Gabriel has a late-round, priority free agent grade as the 2023 season winds down, and his Week 9 stinker all but seals his limited upside projection.

Gabriel’s Scouting Report


  • Gabriel has rare confidence in his ability to throw catchable passes to receivers in single coverage.
  • Displays great arc and manipulation of the ball on deep passes, despite not boasting a strong arm. Completes bucket passes with unique regularity.
  • Has a quick release that allows him to avoid negative plays in the backfield.
  • Enough mobility to evade oncoming defenders and scramble to gain positive yards.
  • Dictates the pace of the game because of his downfield throwing prowess.
  • Master of the RPO attack.
  • Still young enough to enter the NFL after four or five seasons and not be behind his peers.

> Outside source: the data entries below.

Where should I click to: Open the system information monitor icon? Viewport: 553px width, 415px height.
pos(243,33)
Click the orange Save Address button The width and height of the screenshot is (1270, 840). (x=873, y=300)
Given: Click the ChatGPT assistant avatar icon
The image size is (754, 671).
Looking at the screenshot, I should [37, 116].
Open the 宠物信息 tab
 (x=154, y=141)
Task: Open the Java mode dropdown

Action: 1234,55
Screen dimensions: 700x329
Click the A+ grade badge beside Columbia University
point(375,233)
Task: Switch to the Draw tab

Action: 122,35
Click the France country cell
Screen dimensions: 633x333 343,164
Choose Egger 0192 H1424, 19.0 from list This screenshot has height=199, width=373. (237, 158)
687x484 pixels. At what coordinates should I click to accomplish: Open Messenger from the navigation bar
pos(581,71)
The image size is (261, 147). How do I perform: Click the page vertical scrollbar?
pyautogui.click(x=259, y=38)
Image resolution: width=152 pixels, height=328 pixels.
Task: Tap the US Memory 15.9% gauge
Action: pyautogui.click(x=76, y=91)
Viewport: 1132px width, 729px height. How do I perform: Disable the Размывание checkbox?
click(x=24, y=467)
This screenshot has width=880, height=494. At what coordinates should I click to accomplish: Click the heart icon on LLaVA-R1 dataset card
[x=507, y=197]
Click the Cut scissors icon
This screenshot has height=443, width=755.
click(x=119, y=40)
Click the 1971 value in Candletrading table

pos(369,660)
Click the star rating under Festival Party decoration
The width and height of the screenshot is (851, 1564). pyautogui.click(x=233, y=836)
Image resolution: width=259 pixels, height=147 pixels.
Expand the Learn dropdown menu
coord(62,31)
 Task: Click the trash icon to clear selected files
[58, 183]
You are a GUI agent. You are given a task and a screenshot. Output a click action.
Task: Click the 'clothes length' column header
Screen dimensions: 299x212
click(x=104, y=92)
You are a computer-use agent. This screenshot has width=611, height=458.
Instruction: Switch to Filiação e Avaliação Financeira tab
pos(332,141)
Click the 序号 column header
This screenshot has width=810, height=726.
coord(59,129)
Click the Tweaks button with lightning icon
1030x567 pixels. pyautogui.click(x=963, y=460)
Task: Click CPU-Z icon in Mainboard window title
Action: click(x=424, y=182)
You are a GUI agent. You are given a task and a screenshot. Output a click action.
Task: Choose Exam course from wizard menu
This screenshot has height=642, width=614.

  • Has a smaller frame that causes him to break outside of the pocket to find clear passing lanes.
  • Arm talent is below average for an NFL quarterback, as he struggles to generate velocity on short and intermediate throws without loading up and delaying his release.
  • Struggles to set his feet and deliver pinpoint passes that beat tight coverage when under pressure.
  • Loses effectiveness when his playmakers aren’t dynamic enough to win at the catch point.
  • Lacks experience in a different, more NFL-ready scheme. This shows when he makes full-field reads.
  • Drifts out of clean pockets or into pressure more often than necessary when his read isn’t there.